The independent survey of more than 170 hospice agencies found that nearly half (46%) of respondents showed a lack of full confidence in their ability to survive a federal audit without facing potential penalties, fines or loss of productivity that could financially impact their business.

Regulatory scrutiny of hospice claims was also cause for concern—and doubt. 42% expressed uncertainty about their ability to successfully respond Additional Documentation Requests (ADRs), which are used by auditors to review hospice claims.

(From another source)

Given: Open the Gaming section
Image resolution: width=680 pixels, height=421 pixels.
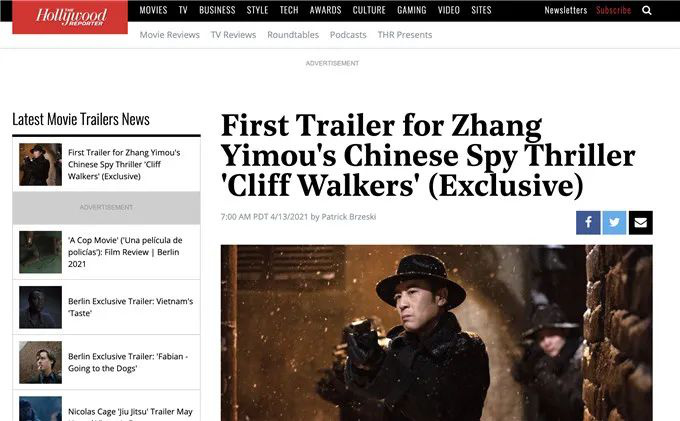Looking at the screenshot, I should pyautogui.click(x=412, y=10).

Clinical documentation is vulnerable

Clinical documentation proved to be a key area of vulnerability. 94% of hospices surveyed said the way they currently manage clinical documentation needs improvement, and that weaknesses in their approach are negatively impacting many areas of their businesses, including clinician productivity/efficiency (82%), speed of reimbursement (60%) and compliance with regulations (59%).

“When you think about growing regulations, billing and the payer mix, it all comes down to how well documentation is being done on the front end by the bedside,” commented Jonathan Skypek, Optima’s VP of hospice care. “The bottlenecks that inefficient documentation create on the front end can lead to problems on the back end with compliance—and place an enormous burden on hospice clinicians and staff.”

Hospice-specific software improves confidence levels

Greater regulatory oversight will require hospices to evaluate how technology, best  practices and other approaches can address documentation vulnerabilities and reduce  risk. The survey findings show that greater use of hospice-specific software can help.

Agencies that use hospice software to manage all of their main functions—intake/referral, scheduling, documentation, quality and billing—were significantly more confident in their ability to survive an audit (71%) and successfully respond to ADRs (68%).

“Hospices using a variety of disparate systems to manage their agency can run into challenges because information is siloed, and parts of the business don’t communicate with each other,” added Skypek. “Additionally, systems adapted from other healthcare environments for hospices can be cumbersome to use, forcing clinicians to create workarounds to properly document care.”

In fact, the survey results showed that 57% of respondents are often forced to answer non-hospice-related questions (i.e. OASIS) when documenting  care.

“The need for integrated hospice-specific software solutions makes sense—not only from a regulatory standpoint, but to help hospices attract the best talent and be more competitive,” said Skypek.